Fatty-Acid Oxidation Does What?!


Figure 1. FAO pathway highlighting the role of CPT1A and the importance of acetyl-CoA.  Source:http://www.kegg.jp/kegg-bin/show_pathway?ko00071+K08765

A recent study ofangiogenesis, or blood-vessel formation, lead to an important, and surprising discovery concerning the role of fatty-acid oxidation on the proliferation of endothelial cells. Endothelial cells are a type of vascular cells, and during child development the over-proliferation of these cells can lead to retinopathy of prematurity, and eventually, vision loss. In hopes of finding a drug target that can prevent or cure this phenotype, schoors et al performed an analysis of the essential metabolites and process involved in angiogenesis.

Due to its significance, the process of blood-vessel formation has been studied quite thoroughly. As cells divide to create new blood-vessels, energy and DNA precursors are needed. Most other, well-studied, cells metabolize sugars and amino acids to produce energy and dNTPs, respectively. An essential player in both of these pathways is acetyl-CoA. Since energy sources for angiogenesis have been discovered, the Schoors et al article focused on studying the roles and sources of acetyl-CoA in this process.

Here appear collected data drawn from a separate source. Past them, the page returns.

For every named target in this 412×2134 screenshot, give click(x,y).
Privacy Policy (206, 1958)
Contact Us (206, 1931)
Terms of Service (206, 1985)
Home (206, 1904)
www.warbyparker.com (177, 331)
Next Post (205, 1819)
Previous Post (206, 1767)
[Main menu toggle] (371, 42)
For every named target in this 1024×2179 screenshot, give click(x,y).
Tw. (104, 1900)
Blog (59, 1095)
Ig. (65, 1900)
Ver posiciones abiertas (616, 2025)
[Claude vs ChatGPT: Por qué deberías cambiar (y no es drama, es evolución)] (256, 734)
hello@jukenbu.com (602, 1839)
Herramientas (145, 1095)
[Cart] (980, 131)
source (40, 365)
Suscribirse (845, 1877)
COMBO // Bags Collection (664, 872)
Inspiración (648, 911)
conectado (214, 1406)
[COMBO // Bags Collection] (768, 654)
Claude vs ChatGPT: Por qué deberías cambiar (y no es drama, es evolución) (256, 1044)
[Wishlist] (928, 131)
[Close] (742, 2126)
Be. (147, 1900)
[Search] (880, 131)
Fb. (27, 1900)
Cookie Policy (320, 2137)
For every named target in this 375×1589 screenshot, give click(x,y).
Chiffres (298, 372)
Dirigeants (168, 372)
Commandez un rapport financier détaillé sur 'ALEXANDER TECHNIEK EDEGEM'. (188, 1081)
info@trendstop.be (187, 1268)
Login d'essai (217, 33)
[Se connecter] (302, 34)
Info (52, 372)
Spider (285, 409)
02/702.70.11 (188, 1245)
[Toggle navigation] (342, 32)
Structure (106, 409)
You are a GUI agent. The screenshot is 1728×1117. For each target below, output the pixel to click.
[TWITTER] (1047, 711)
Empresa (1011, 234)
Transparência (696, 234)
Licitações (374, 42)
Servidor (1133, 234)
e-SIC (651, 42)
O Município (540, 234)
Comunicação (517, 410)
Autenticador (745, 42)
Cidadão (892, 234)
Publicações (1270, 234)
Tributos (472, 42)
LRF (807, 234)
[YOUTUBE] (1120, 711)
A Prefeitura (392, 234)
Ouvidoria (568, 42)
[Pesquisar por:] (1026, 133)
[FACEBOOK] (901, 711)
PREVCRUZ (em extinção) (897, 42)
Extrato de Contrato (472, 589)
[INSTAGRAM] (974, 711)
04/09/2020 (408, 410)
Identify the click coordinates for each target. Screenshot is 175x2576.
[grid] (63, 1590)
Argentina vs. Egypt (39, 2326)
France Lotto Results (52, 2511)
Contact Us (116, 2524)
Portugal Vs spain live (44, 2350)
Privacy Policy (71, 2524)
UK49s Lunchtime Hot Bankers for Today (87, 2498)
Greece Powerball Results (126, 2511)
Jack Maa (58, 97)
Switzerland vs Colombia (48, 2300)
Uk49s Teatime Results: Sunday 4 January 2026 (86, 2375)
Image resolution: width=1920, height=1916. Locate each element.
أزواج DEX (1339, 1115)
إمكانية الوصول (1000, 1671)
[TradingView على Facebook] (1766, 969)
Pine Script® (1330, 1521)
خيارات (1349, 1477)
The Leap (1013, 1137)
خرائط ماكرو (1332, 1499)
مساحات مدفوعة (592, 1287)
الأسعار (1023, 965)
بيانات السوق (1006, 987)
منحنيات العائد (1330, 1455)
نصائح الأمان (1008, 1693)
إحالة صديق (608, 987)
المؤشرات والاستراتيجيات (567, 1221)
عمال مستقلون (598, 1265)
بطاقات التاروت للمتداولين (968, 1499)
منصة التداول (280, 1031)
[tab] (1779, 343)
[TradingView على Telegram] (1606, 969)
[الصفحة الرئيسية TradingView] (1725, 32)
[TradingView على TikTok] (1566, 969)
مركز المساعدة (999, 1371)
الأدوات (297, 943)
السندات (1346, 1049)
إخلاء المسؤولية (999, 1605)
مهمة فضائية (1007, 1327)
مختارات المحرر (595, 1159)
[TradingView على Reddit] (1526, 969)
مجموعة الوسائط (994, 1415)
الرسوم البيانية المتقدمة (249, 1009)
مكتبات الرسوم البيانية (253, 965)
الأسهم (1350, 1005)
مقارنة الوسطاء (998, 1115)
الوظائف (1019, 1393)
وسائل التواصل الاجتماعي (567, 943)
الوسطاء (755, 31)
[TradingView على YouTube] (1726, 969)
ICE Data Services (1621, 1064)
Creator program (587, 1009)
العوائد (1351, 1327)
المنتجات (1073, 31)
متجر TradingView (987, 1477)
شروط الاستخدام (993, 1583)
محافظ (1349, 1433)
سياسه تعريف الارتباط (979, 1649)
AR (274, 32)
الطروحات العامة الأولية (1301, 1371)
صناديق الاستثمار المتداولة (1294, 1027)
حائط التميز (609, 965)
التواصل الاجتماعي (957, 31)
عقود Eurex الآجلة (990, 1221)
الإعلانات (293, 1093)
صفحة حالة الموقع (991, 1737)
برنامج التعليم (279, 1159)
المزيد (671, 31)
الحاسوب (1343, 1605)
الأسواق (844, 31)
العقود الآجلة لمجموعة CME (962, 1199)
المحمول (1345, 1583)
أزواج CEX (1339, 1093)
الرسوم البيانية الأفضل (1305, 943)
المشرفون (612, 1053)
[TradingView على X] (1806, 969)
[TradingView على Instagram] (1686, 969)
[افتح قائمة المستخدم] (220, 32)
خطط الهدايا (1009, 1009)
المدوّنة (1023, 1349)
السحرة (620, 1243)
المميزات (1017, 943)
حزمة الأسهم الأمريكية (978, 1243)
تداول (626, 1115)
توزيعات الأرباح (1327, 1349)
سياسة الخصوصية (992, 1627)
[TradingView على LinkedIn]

One of the main sources of acetyl-CoA in a cell is fatty-acid oxidation (FAO), which is the breakdown of long fatty-acid chains into smaller molecules. Each one of these “units” consists of two carbons attached to co-enzyme A, making acetyl-CoA. To understand the role of FAO in blood-vessel formation, Schoors et al knocked down the gene responsible for an important enzyme in FAO, cartinine palmitoltranferase 1A (CPT1A). The CPT1A knock-down exhibited suppressed proliferation of endothelial cells (EC), confirming that FAO plays a major role in the process.

What surprised the authors the most, however, was the nature of the role of FAO in angiogenesis. Before making their discovery, the authors performed many experiments to rule out the logical possibilities for the impaired EC proliferation that they observed. They were able to rule out ATP production and redox imbalance as reasons for impairing the

process. The next step that the authors took was unexpected, and it led to unforeseen findings. They questioned whether FAO played a role in nucleotide synthesis, and surprisingly, the results confirmed their suspicions. It was found that fatty-acid oxidation supplied EC cells with carbons necessary for fueling the TCA cycle, which produces dNTP building blocks such as aspartate.

This is an astonishing new discovery that can possibly lead to the creation of a drug that inhibits FAO in newborns affected with retinopathy of prematurity. The next step, for now, will be to study the role, if any, of FAO in tumor vascularization.

1. Schoors, S. et alNature 520, 192-197 (2005).